Nun hat Manni ,dankenswerter Weise ,angefangen ,interessante gemeine Figuren uns vorzustellen.Dies erscheint um so notwendiger, wenn der Kreis der Wappenträger ständig wachsen soll und dazu möchten wir ja, mit diesem Forum beitragen, um nicht immer erneut ausgetretende Pfade zu betreten.

Nun sei die Frage zu diskutieren ,dürfen wir tatsächlich alles verwenden?


Nein sagt der Heraldiker zu Recht.

" Das Wappen ist an und für sich ein ritterliches Abzeichen und gehört als solches seiner Wesensheit nach dem Mittelalter an, soll als auch das Gepräge dieser seiner Abkunft beibehalten. Denn , da es noch in derselben Art zusammengesetzt ist aus Schild und Helm, so muß diese gewissermaßen überlieferte Form auch im einzelnen durchgeführt werden; zum Helm würde aber eine modern gezeichnete Schildfigur wenig passen. Zudem führen die meisten Adeligen( Länder,Städte ec. an und für sich) ihr Wappen als ein von den Vorfahren überkommennnes, als ein geschichtliches Gedenkzeichen " S. 54
Nun ist uns jedoch heute als Normalbürger, die mitteralterliche Weltsicht mehr als fremd und durch die Schulbildung geprägt und ob diese ,der historischen Realität nahe kam, ist mehr als fraglich...

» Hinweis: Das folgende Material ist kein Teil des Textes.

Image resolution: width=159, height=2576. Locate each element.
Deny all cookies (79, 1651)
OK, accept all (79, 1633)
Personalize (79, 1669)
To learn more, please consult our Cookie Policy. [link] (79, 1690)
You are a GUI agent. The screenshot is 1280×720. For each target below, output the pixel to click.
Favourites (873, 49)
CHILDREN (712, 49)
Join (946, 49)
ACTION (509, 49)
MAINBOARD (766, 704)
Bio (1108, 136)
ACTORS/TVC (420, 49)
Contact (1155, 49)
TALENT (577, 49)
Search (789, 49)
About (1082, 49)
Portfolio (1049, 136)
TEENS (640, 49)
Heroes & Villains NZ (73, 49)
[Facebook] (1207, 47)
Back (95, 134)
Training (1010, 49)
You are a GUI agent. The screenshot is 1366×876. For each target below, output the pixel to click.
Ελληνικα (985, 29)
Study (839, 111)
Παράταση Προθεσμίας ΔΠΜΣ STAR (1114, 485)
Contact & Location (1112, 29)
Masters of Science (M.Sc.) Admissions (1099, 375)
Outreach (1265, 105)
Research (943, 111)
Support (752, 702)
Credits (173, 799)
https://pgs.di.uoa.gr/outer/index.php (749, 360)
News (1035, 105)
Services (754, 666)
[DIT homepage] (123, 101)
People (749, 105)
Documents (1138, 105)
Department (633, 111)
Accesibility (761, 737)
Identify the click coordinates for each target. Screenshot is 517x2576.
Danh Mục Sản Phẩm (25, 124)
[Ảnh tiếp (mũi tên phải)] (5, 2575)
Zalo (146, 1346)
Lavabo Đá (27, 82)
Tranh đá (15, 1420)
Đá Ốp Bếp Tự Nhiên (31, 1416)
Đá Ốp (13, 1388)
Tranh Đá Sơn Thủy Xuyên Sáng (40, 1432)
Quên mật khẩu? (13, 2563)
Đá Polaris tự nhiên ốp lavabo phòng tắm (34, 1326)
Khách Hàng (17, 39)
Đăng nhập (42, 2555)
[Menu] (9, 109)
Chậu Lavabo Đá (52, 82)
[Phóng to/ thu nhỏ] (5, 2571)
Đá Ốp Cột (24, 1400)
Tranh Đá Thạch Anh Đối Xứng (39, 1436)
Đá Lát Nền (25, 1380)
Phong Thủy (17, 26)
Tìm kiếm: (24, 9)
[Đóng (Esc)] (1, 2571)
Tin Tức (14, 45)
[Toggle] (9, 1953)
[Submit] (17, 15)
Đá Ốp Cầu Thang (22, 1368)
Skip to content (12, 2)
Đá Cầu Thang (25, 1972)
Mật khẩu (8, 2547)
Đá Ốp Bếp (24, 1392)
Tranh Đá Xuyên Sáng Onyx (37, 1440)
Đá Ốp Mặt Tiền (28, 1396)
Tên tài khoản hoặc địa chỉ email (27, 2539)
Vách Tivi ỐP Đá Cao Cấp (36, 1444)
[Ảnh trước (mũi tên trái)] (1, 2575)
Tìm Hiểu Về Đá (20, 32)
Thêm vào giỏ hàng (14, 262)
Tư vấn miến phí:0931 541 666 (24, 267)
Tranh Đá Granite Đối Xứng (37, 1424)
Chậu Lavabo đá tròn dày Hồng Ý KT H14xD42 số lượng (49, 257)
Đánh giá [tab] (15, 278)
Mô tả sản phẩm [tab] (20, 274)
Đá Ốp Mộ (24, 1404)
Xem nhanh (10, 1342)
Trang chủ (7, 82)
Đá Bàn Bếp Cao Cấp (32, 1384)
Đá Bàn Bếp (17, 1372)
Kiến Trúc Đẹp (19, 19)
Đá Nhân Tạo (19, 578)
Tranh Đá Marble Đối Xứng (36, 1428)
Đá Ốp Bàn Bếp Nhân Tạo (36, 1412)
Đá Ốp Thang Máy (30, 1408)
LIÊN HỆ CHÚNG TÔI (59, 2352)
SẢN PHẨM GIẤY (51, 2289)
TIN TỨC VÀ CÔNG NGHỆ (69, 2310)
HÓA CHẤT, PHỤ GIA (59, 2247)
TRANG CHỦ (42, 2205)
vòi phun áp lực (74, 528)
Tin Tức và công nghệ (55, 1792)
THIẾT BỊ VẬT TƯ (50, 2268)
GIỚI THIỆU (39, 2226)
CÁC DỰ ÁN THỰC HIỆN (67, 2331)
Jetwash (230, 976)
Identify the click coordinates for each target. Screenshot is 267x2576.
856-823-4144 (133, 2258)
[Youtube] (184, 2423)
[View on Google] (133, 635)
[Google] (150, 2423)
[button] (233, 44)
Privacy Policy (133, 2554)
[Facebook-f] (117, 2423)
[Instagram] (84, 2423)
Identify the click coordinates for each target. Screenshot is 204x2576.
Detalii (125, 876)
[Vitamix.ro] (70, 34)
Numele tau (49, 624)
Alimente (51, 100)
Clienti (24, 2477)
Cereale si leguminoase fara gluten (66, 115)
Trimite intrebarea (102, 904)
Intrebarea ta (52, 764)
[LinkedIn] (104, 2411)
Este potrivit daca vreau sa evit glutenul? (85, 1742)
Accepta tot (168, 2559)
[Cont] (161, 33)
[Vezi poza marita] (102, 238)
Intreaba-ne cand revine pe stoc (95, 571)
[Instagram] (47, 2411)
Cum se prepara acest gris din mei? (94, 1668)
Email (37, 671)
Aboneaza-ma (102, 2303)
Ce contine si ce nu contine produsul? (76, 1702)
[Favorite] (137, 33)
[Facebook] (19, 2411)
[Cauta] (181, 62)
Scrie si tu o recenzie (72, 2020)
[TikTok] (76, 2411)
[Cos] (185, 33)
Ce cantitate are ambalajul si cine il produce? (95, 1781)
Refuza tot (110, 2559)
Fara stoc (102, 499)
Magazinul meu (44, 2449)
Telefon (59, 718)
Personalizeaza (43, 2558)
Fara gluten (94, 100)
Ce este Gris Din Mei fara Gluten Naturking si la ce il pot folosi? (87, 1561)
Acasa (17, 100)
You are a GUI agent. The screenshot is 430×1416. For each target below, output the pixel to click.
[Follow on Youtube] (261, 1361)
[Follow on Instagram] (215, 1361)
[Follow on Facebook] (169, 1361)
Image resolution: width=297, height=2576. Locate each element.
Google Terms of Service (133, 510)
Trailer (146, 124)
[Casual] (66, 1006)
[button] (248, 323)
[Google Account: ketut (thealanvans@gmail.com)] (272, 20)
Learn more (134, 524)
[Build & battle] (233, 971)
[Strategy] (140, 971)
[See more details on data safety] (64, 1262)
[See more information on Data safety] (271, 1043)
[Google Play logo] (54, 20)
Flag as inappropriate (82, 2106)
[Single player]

Verkürzt betrachtet, dürfte dann nur auf Wappen abgebildet sein ,was in der Zeit der Ritter, diesen bekannt gewesen sein könnte. Ein Blick in die Städteheraldik zeigt heute, eine Reihe von Wappenträgern hat sich aus unter schiedlichen Gründen heraus längst davon entfernt und führt voller Stolz und belächelt von der Fachwelt ihre Wappen.

Diese Entwicklung sollte für Personenwappen vermieden werden ,jedoch woher die immer neuen gemeinen Figuren nehmen?


Einmal aus dem Anerkennen des Prozeßcharakters des Wappenwesens, es gab auch noch nach der " Ritterzeit ", Wappenneuschöpfungen und diese , sind schon nun wieder Geschichte geworden .Diese Werke sind bewußtseinsmäßig, auch als heraldische richtige Motivwahl anzu- erkennen. Insbesondere die Anerkennung der Ständewelt : Adel,Bürger, Bauer bringt zu der jeweils Wappenneuschöpfungszeit neue Motive, es ist historisch fragwürdig ,die Motivwahl( in unserem unhistorischen Verständnis ) nur den Ritter zu überlassen( in unserer Betrachtung).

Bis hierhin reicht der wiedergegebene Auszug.